Argentina is seeking to change the jurisdiction of its foreign-law bonds to emerge from a second debt default in 13 years, but analysts warn that the plan could backfire.
President Cristina Fernandez de Kirchner announced the plans for a debt swap Tuesday, saying that bondholders can opt to exchange their foreign-law Argentine bonds for new securities under local jurisdiction that would be paid out of an Argentine bank.
This would sidestep a U.S. court order preventing the country from paying many of its foreign-law bonds via the Bank of New York Mellon.
The ruling requires the country to pay creditors who won a lawsuit to get paid back in full on bonds left over from a 2001 default on $100 billion – a legal muddle that led the country to miss a $539 million interest payment in July.
The proposed swap is the latest twist in a conflict that has become a confusing sparing match between government officials, foreign creditors and a U.S. judge.

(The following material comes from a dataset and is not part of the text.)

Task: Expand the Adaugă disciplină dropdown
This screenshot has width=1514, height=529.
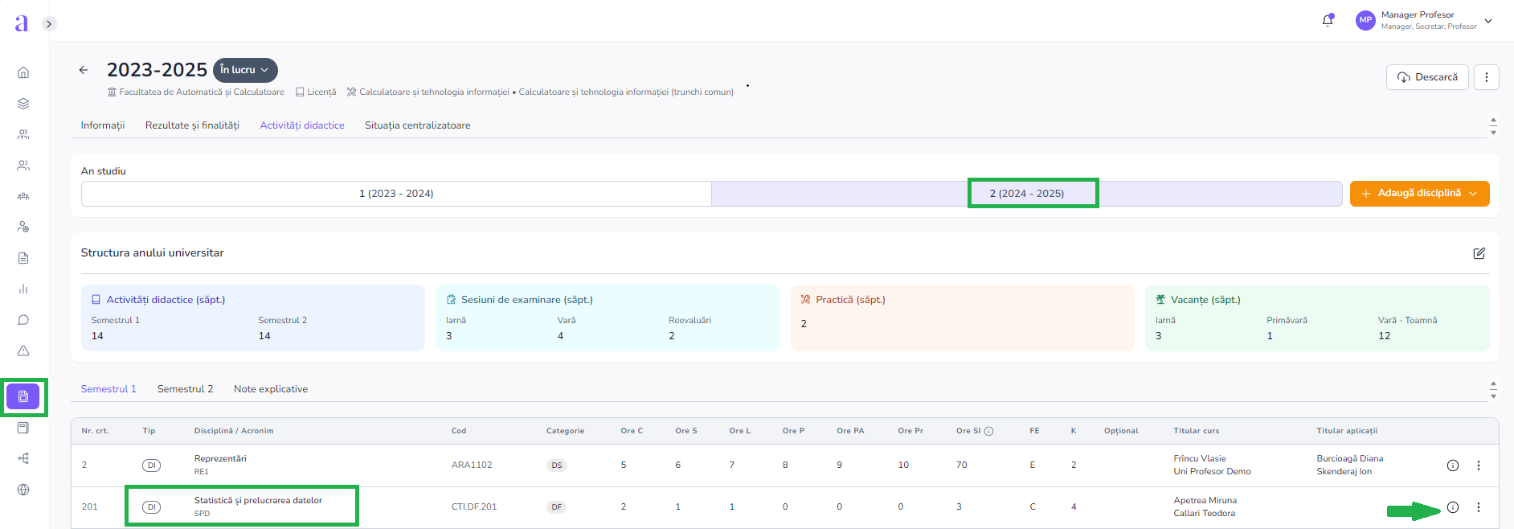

It is a conflict that also has left much of the population and many observers boggled about what is going on.
The president has reduced the battle to one of patriotism, saying it's either the homeland, or the creditors whom she describes as vultures out to feed on the country's demise.
This notion of the battle is winning local support. A recent national survey by the Center of Public Opinion Studies found that 62 percent of those polled believe that the government is negotiating the debt crisis well and responsibly.
But the fervor may not last as the debt crisis slows foreign investment and accelerates inflation that is already running at and annual rate of 35 percent, said Carlos Germano, a political analyst at his consultancy, Carlos Germano and Associates.
"Opinins will turn against the government when jobs and consumer spending power start to decline," he said.
Even so, the government appears unbending in its efforts to get congressional approval for the new swap, with Fernandez de Kirchner saying late Wednesday in a televised press conference that this will remove "an illegal and illegitimate obstruction" for paying its debts.
Deputy Economy Minister Emanuel Alvarez Agis said Thursday on Radio Del Plata that by getting back on track with debt payments, Argentina will avoid more lawsuits stemming from further defaults.
With the next debt payments are due at the end of September, October and December at a total of more than $1.2 billion, it could trigger an avalanche of demands from creditors for immediate repayment of all their bonds, even those maturing in 2033.
Not all are so certain, however, that the debt swap will be successful.
Enrique Szewach, an independent economist in Buenos Aires said on Radio Mitre that the debt exchange will only "bring more vulture funds" and saddle the country in more lawsuits and a tougher time in emerging from a recession that started this year.
"Instead of reducing the problem," he said, the swap "will worsen it."